── Given records ──

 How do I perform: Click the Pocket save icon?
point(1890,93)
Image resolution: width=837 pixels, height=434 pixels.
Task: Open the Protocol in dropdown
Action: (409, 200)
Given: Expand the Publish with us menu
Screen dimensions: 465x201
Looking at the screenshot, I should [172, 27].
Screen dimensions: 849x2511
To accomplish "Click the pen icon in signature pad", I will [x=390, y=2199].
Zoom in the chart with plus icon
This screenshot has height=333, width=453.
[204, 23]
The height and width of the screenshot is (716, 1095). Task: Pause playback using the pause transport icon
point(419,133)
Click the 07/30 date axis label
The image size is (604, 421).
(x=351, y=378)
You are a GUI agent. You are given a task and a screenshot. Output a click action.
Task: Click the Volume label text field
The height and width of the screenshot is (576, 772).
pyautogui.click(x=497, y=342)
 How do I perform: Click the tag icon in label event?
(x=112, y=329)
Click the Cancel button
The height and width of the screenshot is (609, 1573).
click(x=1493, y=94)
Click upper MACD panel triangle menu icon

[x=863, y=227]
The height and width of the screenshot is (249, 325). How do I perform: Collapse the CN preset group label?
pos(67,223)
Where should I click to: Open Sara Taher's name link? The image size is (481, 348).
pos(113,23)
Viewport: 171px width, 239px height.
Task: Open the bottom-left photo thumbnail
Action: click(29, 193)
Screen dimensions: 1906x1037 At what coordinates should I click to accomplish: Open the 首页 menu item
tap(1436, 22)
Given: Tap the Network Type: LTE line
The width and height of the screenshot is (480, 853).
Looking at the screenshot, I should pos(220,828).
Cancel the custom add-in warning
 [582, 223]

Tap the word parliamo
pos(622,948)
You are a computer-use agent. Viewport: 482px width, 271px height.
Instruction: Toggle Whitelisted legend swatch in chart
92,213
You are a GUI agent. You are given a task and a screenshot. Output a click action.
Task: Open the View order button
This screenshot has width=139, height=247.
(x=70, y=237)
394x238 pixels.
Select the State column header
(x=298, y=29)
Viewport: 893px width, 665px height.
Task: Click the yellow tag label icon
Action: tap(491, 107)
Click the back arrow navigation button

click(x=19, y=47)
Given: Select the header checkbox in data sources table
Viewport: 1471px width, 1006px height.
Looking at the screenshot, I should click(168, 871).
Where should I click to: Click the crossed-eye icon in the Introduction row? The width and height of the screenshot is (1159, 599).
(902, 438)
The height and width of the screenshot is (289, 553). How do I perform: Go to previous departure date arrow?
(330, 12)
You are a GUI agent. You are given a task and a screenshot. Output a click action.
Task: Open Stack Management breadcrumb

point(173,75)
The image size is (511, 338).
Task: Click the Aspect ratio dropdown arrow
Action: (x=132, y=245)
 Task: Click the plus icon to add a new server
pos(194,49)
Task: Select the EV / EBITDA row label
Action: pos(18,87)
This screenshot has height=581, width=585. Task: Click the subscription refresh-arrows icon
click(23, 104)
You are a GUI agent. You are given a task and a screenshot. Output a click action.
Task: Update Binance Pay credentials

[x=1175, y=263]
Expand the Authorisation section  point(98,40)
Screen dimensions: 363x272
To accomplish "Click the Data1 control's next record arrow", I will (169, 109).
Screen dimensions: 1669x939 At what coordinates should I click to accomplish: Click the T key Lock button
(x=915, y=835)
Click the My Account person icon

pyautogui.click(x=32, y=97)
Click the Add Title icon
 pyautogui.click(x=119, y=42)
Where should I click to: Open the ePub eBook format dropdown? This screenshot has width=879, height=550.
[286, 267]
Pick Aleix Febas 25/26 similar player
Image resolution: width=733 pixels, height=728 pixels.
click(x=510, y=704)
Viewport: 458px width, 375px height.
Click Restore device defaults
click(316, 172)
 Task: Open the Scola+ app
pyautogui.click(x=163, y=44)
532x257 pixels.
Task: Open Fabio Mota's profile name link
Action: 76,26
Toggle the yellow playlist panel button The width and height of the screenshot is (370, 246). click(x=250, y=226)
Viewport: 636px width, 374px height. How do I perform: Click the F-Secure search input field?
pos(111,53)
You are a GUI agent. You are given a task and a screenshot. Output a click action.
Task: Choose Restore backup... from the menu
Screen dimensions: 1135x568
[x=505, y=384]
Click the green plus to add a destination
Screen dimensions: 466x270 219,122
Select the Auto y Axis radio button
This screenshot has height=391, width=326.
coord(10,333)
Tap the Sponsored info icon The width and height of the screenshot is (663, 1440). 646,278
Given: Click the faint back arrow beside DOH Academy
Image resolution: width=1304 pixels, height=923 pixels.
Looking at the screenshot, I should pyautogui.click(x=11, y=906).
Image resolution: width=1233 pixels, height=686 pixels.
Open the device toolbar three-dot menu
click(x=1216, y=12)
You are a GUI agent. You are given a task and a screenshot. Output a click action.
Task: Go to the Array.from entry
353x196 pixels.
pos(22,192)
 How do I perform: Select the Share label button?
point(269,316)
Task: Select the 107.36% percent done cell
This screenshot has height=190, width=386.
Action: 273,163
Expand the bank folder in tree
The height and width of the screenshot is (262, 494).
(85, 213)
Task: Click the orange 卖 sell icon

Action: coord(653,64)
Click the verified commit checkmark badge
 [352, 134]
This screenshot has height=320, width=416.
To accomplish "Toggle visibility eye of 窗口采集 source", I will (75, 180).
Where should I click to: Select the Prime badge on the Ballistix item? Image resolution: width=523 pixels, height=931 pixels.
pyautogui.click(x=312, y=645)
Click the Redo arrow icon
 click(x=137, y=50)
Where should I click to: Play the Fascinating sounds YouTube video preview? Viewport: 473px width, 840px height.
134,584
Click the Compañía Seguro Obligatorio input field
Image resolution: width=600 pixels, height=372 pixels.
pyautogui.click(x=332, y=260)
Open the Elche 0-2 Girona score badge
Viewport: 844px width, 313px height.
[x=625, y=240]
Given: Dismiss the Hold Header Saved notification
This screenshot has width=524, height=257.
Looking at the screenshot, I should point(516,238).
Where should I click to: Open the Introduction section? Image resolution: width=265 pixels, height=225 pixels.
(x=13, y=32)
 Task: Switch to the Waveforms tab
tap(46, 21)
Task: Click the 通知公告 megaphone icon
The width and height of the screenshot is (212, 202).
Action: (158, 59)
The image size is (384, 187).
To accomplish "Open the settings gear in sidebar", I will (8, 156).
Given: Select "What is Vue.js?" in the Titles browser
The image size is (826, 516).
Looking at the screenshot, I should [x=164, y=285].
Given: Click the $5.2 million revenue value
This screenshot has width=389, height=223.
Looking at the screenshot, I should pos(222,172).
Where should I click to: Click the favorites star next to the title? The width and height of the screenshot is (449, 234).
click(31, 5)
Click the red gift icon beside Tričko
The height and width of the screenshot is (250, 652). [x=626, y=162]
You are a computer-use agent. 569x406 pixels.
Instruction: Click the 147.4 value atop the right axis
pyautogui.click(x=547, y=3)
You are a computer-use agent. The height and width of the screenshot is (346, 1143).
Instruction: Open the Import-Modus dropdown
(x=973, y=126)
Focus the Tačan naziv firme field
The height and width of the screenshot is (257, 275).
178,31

───

Requirement: Revise the entries above by replacing "GUI agent" with "interface agent" throughout, leaving everything else unchanged.

Response below:
 How do I perform: Click the Pocket save icon?
point(1890,93)
Image resolution: width=837 pixels, height=434 pixels.
Task: Open the Protocol in dropdown
Action: (409, 200)
Given: Expand the Publish with us menu
Screen dimensions: 465x201
Looking at the screenshot, I should [172, 27].
Screen dimensions: 849x2511
To accomplish "Click the pen icon in signature pad", I will [x=390, y=2199].
Zoom in the chart with plus icon
This screenshot has height=333, width=453.
[204, 23]
The height and width of the screenshot is (716, 1095). Task: Pause playback using the pause transport icon
point(419,133)
Click the 07/30 date axis label
The image size is (604, 421).
(x=351, y=378)
You are a interface agent. You are given a task and a screenshot. Output a click action.
Task: Click the Volume label text field
The height and width of the screenshot is (576, 772).
pyautogui.click(x=497, y=342)
 How do I perform: Click the tag icon in label event?
(x=112, y=329)
Click the Cancel button
The height and width of the screenshot is (609, 1573).
click(x=1493, y=94)
Click upper MACD panel triangle menu icon

[x=863, y=227]
The height and width of the screenshot is (249, 325). How do I perform: Collapse the CN preset group label?
pos(67,223)
Where should I click to: Open Sara Taher's name link? The image size is (481, 348).
pos(113,23)
Viewport: 171px width, 239px height.
Task: Open the bottom-left photo thumbnail
Action: click(29, 193)
Screen dimensions: 1906x1037 At what coordinates should I click to accomplish: Open the 首页 menu item
tap(1436, 22)
Given: Tap the Network Type: LTE line
The width and height of the screenshot is (480, 853).
Looking at the screenshot, I should pos(220,828).
Cancel the custom add-in warning
 [582, 223]

Tap the word parliamo
pos(622,948)
You are a computer-use agent. Viewport: 482px width, 271px height.
Instruction: Toggle Whitelisted legend swatch in chart
92,213
You are a interface agent. You are given a task and a screenshot. Output a click action.
Task: Open the View order button
This screenshot has width=139, height=247.
(x=70, y=237)
394x238 pixels.
Select the State column header
(x=298, y=29)
Viewport: 893px width, 665px height.
Task: Click the yellow tag label icon
Action: tap(491, 107)
Click the back arrow navigation button

click(x=19, y=47)
Given: Select the header checkbox in data sources table
Viewport: 1471px width, 1006px height.
Looking at the screenshot, I should click(168, 871).
Where should I click to: Click the crossed-eye icon in the Introduction row? The width and height of the screenshot is (1159, 599).
(902, 438)
The height and width of the screenshot is (289, 553). How do I perform: Go to previous departure date arrow?
(330, 12)
You are a interface agent. You are given a task and a screenshot. Output a click action.
Task: Open Stack Management breadcrumb

point(173,75)
The image size is (511, 338).
Task: Click the Aspect ratio dropdown arrow
Action: (x=132, y=245)
 Task: Click the plus icon to add a new server
pos(194,49)
Task: Select the EV / EBITDA row label
Action: pos(18,87)
This screenshot has height=581, width=585. Task: Click the subscription refresh-arrows icon
click(23, 104)
You are a interface agent. You are given a task and a screenshot. Output a click action.
Task: Update Binance Pay credentials

[x=1175, y=263]
Expand the Authorisation section  point(98,40)
Screen dimensions: 363x272
To accomplish "Click the Data1 control's next record arrow", I will (169, 109).
Screen dimensions: 1669x939 At what coordinates should I click to accomplish: Click the T key Lock button
(x=915, y=835)
Click the My Account person icon

pyautogui.click(x=32, y=97)
Click the Add Title icon
 pyautogui.click(x=119, y=42)
Where should I click to: Open the ePub eBook format dropdown? This screenshot has width=879, height=550.
[286, 267]
Pick Aleix Febas 25/26 similar player
Image resolution: width=733 pixels, height=728 pixels.
click(x=510, y=704)
Viewport: 458px width, 375px height.
Click Restore device defaults
click(316, 172)
 Task: Open the Scola+ app
pyautogui.click(x=163, y=44)
532x257 pixels.
Task: Open Fabio Mota's profile name link
Action: 76,26
Toggle the yellow playlist panel button The width and height of the screenshot is (370, 246). click(x=250, y=226)
Viewport: 636px width, 374px height. How do I perform: Click the F-Secure search input field?
pos(111,53)
You are a interface agent. You are given a task and a screenshot. Output a click action.
Task: Choose Restore backup... from the menu
Screen dimensions: 1135x568
[x=505, y=384]
Click the green plus to add a destination
Screen dimensions: 466x270 219,122
Select the Auto y Axis radio button
This screenshot has height=391, width=326.
coord(10,333)
Tap the Sponsored info icon The width and height of the screenshot is (663, 1440). 646,278
Given: Click the faint back arrow beside DOH Academy
Image resolution: width=1304 pixels, height=923 pixels.
Looking at the screenshot, I should pyautogui.click(x=11, y=906).
Image resolution: width=1233 pixels, height=686 pixels.
Open the device toolbar three-dot menu
click(x=1216, y=12)
You are a interface agent. You are given a task and a screenshot. Output a click action.
Task: Go to the Array.from entry
353x196 pixels.
pos(22,192)
 How do I perform: Select the Share label button?
point(269,316)
Task: Select the 107.36% percent done cell
This screenshot has height=190, width=386.
Action: 273,163
Expand the bank folder in tree
The height and width of the screenshot is (262, 494).
(85, 213)
Task: Click the orange 卖 sell icon

Action: coord(653,64)
Click the verified commit checkmark badge
 [352, 134]
This screenshot has height=320, width=416.
To accomplish "Toggle visibility eye of 窗口采集 source", I will (75, 180).
Where should I click to: Select the Prime badge on the Ballistix item? Image resolution: width=523 pixels, height=931 pixels.
pyautogui.click(x=312, y=645)
Click the Redo arrow icon
 click(x=137, y=50)
Where should I click to: Play the Fascinating sounds YouTube video preview? Viewport: 473px width, 840px height.
134,584
Click the Compañía Seguro Obligatorio input field
Image resolution: width=600 pixels, height=372 pixels.
pyautogui.click(x=332, y=260)
Open the Elche 0-2 Girona score badge
Viewport: 844px width, 313px height.
[x=625, y=240]
Given: Dismiss the Hold Header Saved notification
This screenshot has width=524, height=257.
Looking at the screenshot, I should point(516,238).
Where should I click to: Open the Introduction section? Image resolution: width=265 pixels, height=225 pixels.
(x=13, y=32)
 Task: Switch to the Waveforms tab
tap(46, 21)
Task: Click the 通知公告 megaphone icon
The width and height of the screenshot is (212, 202).
Action: (158, 59)
The image size is (384, 187).
To accomplish "Open the settings gear in sidebar", I will (8, 156).
Given: Select "What is Vue.js?" in the Titles browser
The image size is (826, 516).
Looking at the screenshot, I should [x=164, y=285].
Given: Click the $5.2 million revenue value
This screenshot has width=389, height=223.
Looking at the screenshot, I should pos(222,172).
Where should I click to: Click the favorites star next to the title? The width and height of the screenshot is (449, 234).
click(31, 5)
Click the red gift icon beside Tričko
The height and width of the screenshot is (250, 652). [x=626, y=162]
You are a computer-use agent. 569x406 pixels.
Instruction: Click the 147.4 value atop the right axis
pyautogui.click(x=547, y=3)
You are a computer-use agent. The height and width of the screenshot is (346, 1143).
Instruction: Open the Import-Modus dropdown
(x=973, y=126)
Focus the Tačan naziv firme field
The height and width of the screenshot is (257, 275).
178,31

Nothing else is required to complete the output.